Select Committee on Northern Ireland Affairs Minutes of Evidence


Examination of Witness (Questions 1 - 19)

WEDNESDAY 16 JANUARY 2002

ASSISTANT CHIEF CONSTABLE RAYMOND WHITE OBE

Chairman

  1. Mr White, good afternoon and thank you for coming. We understand that your boss is not well.
  (Mr White) He is I think suffering somewhat from a little bit of exhaustion.

  2. I am not surprised. Please give him our best wishes and say that we quite understand that he has not been able to make it today.
  (Mr White) I will indeed.

  3. Can I start off with the baseline as it were and that is the paramilitaries' requirement for money. How much do they need, the various groups, in order to operate, and how much, in so far as you know, do they actually have? I realise this is not an exact science but I think you will have a pretty fair idea.
  (Mr White) I think I can echo your sentiments. It is not an exact science by any means. Over the years we have sought to monitor the amounts of money that each of the organisations has a requirement for. Each organisation in itself is differently structured and therefore its means of raising money and spending money are separate entities in their own right. The main organisation is the Provisional IRA. The figure there we estimate at this moment in time is that it has a capacity to raise between five and eight million pounds a year for funding its needs, but by no means is it expending five to eight million pounds a year. The running costs of the organisation in a sense in terms of wages only amount to about a quarter of a million pounds. Obviously you could ask the question, what happens to the remaining money? Behind the actual expenditure, which really only goes to those at brigade level and GHQ level, your average brigade officer gets something in the region of £250 to £450 a month.

  4. Have the operating costs gone significantly down since the release of the prisoners who were presumably all being financially supported?
  (Mr White) Yes. That aspect has disappeared to some degree in terms of the money that would have gone towards some of the prisoners and prisoners' families. Like all organisations, it has actually cost cut in that it no longer pays money to volunteers because it deems them not to be on active service, so they do not get the handouts that they would have got in the past. Behind the infrastructure of the organisation there are substantial costs in the sense that the organisation itself runs a fair number of motor vehicles which are purchased for the more important members and it invests fairly heavily in the properties that it has in the form of the pubs and the clubs. There is an outgoing in relation to those activities. In that sense each brigade has a capacity to be somewhat self-financing, having something in the region of £30,000 as a sort of float upon which they can call to support the activity that they may be engaged in.
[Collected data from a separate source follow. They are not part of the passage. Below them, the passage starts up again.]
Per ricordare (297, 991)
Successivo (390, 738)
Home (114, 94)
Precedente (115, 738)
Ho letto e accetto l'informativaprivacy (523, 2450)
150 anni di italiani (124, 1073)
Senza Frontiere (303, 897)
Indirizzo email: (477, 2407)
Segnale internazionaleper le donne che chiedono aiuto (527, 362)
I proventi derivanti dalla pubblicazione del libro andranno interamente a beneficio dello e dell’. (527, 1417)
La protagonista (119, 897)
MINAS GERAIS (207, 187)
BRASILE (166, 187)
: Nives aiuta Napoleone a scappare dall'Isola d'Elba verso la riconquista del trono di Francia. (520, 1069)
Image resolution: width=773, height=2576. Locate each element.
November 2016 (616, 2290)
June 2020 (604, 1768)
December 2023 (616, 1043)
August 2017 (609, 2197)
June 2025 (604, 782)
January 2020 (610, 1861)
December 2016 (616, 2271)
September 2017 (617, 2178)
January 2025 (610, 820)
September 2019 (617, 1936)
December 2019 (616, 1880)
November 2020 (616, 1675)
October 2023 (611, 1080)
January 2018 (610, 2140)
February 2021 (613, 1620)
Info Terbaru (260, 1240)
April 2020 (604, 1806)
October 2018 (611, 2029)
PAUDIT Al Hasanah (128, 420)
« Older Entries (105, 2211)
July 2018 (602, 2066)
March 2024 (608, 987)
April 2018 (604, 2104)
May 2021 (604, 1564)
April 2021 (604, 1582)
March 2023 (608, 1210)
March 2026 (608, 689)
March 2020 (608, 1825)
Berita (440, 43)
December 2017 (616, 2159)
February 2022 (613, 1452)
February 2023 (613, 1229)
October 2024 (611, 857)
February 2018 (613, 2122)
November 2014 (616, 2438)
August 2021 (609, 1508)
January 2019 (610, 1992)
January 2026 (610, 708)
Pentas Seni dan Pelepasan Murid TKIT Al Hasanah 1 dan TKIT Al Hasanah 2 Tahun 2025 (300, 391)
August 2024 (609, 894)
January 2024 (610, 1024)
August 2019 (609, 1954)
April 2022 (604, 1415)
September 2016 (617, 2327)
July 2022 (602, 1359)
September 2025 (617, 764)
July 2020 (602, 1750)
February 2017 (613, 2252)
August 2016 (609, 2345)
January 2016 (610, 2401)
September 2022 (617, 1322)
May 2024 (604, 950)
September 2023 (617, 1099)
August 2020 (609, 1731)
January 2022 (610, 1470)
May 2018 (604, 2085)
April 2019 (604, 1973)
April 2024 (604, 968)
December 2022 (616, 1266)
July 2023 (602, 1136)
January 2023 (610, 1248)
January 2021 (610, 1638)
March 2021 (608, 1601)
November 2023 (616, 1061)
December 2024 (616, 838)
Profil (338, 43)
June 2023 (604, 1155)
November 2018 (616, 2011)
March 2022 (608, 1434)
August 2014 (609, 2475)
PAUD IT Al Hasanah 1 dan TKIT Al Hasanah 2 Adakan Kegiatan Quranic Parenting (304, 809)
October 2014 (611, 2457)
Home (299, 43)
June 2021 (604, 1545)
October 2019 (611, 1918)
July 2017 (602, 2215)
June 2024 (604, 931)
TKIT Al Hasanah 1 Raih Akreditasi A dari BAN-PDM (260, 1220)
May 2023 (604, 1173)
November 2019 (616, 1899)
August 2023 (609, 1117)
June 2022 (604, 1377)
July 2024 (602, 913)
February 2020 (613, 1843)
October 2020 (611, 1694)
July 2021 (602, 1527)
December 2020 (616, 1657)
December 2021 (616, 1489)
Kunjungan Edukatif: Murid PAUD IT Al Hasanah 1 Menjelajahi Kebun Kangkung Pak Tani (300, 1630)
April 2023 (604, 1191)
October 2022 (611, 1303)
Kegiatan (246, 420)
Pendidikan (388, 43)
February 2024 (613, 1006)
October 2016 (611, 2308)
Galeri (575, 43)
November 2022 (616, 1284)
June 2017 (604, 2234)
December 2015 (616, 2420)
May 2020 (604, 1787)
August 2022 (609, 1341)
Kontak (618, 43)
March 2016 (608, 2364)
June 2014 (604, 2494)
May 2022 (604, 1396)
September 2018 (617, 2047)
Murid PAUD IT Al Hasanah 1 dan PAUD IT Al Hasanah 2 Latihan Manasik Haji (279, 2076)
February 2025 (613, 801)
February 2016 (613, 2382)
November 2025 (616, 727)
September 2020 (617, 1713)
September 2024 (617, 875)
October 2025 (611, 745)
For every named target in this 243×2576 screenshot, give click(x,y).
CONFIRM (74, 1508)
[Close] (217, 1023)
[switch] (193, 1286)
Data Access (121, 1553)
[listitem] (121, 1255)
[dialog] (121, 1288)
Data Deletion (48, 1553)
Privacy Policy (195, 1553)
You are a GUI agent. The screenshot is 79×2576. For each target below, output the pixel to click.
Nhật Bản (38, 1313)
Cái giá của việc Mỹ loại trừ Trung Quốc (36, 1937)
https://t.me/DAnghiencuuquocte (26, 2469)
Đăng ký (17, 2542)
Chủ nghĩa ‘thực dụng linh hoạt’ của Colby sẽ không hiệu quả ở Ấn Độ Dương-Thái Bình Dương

An organisation such as RIRA, being much smaller, has estimated running costs in the region of £350,000 and by and large, not being structured as the PIRA is structured, it raises its money more or less as it requires it from fuel smuggling, from cigarette smuggling and such things of that nature. CIRA, being a smaller organisation than that, is £25,000 to £30,000.

  5. The Real IRA get most of their income from smuggling fuel and tobacco?
  (Mr White) By and large that is the organisational structure. You will recall in recent weeks that a seizure was made at Warrenpoint where there was something in the region of 42.6 million cigarettes recovered; that was the largest UK seizure ever. There were also 12 million seized in North Yorkshire. They import what is called raw spirit from the Eastern Bloc countries. This gets itself reconstituted as vodka and then gets itself sold on the market. There were two bottling plants. The one in Pennistern in Yorkshire which had a capacity of 18,000 litres, was closed down, as was the one in Coalisland in the Washing Bay area, which had a capacity of about 26,200 litres.

  6. And we are still talking just about the Real IRA?
  (Mr White) Just about the Real IRA. Obviously the seizure there of industrial alcohol being made in Portadown indicates again the nature by which they fund themselves. From all that activity we reckon they have a potential profit of about five million pounds. Again, with regard to expenditure against income there is a substantial difference in favour of the profit. On the INLA, we would say that that is an organisation with financial difficulties at the moment. It is requiring about £25,000 to £30,000 a year to basically fund itself, and again they indulge themselves in something of the cigarette smuggling and activity relative to the drugs aspect, but again resorting most likely to robberies in their case to raise what funds they require. They are however in financial difficulties from our intelligence picture. On the other side of the house, the UDA, the UFF, their need for financing would be in the region of £250,000 a year, but again being totally different in terms of its financial structure. A lot of that money is actually raised in each of the brigade areas and, peculiar from the other organisations, the UDA levies a subscription on its own membership for being members of the organisation, so they have to contribute from the point of view of being a member.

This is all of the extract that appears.